Wherever a picture appears, skip it and retype the rest of the data exactly.

[Opening DATA EXTRACT section]

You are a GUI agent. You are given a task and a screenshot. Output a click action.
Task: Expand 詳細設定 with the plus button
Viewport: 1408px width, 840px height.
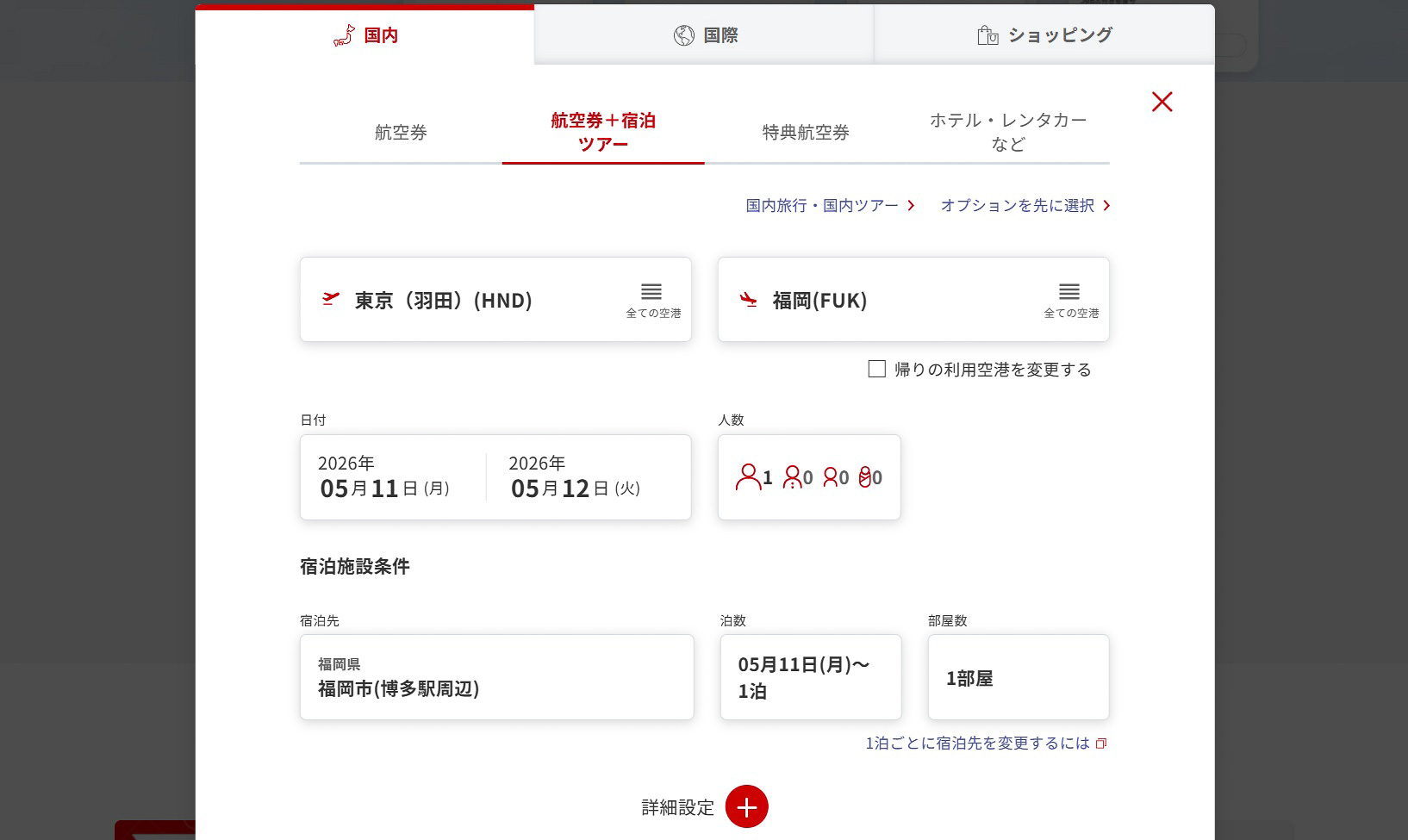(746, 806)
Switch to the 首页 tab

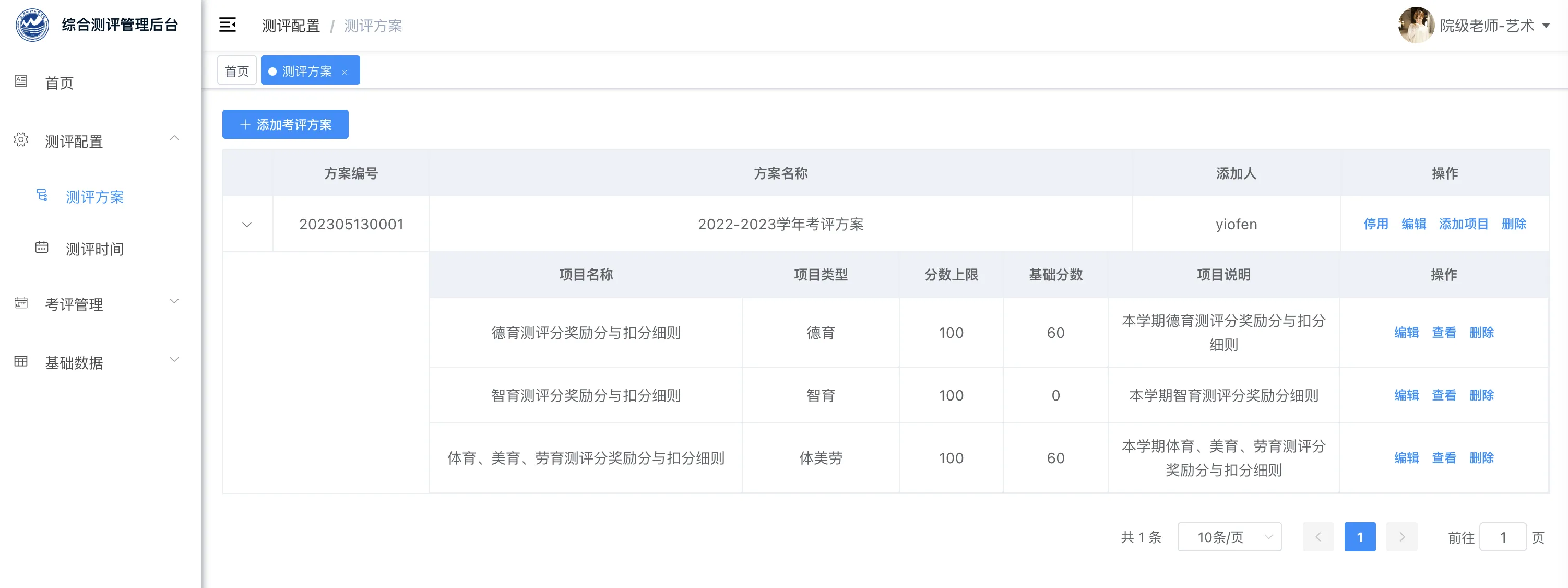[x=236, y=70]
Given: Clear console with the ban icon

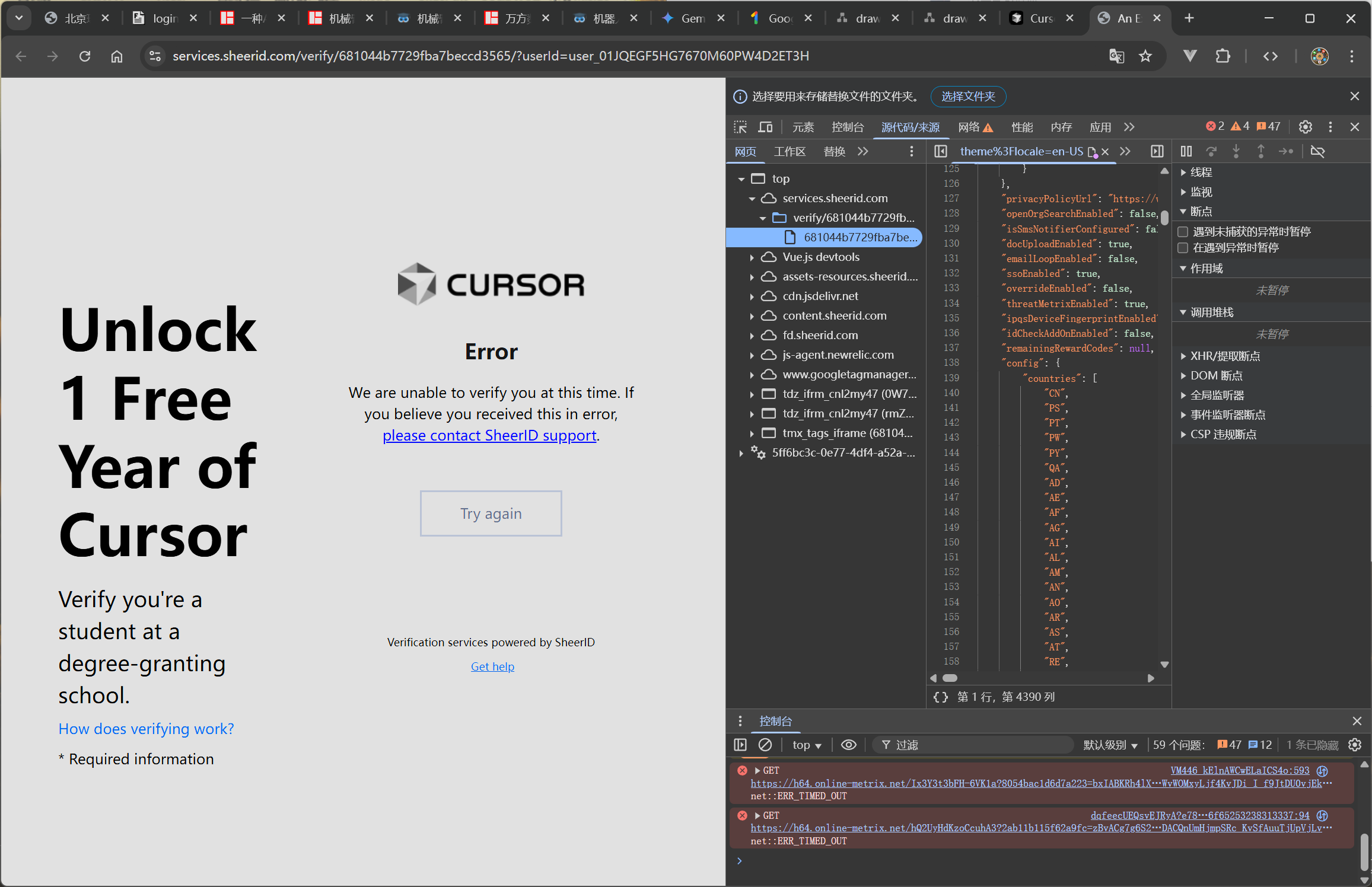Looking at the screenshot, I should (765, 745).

[Closing DATA EXTRACT section]

• _THE COMPLETED TASK_:
You are a GUI agent. You are given a task and a screenshot. Output a click action.
Task: Expand 詳細設定 with the plus button
Viewport: 1408px width, 840px height.
(746, 806)
Switch to the 首页 tab

[x=236, y=70]
Given: Clear console with the ban icon

Looking at the screenshot, I should (765, 745).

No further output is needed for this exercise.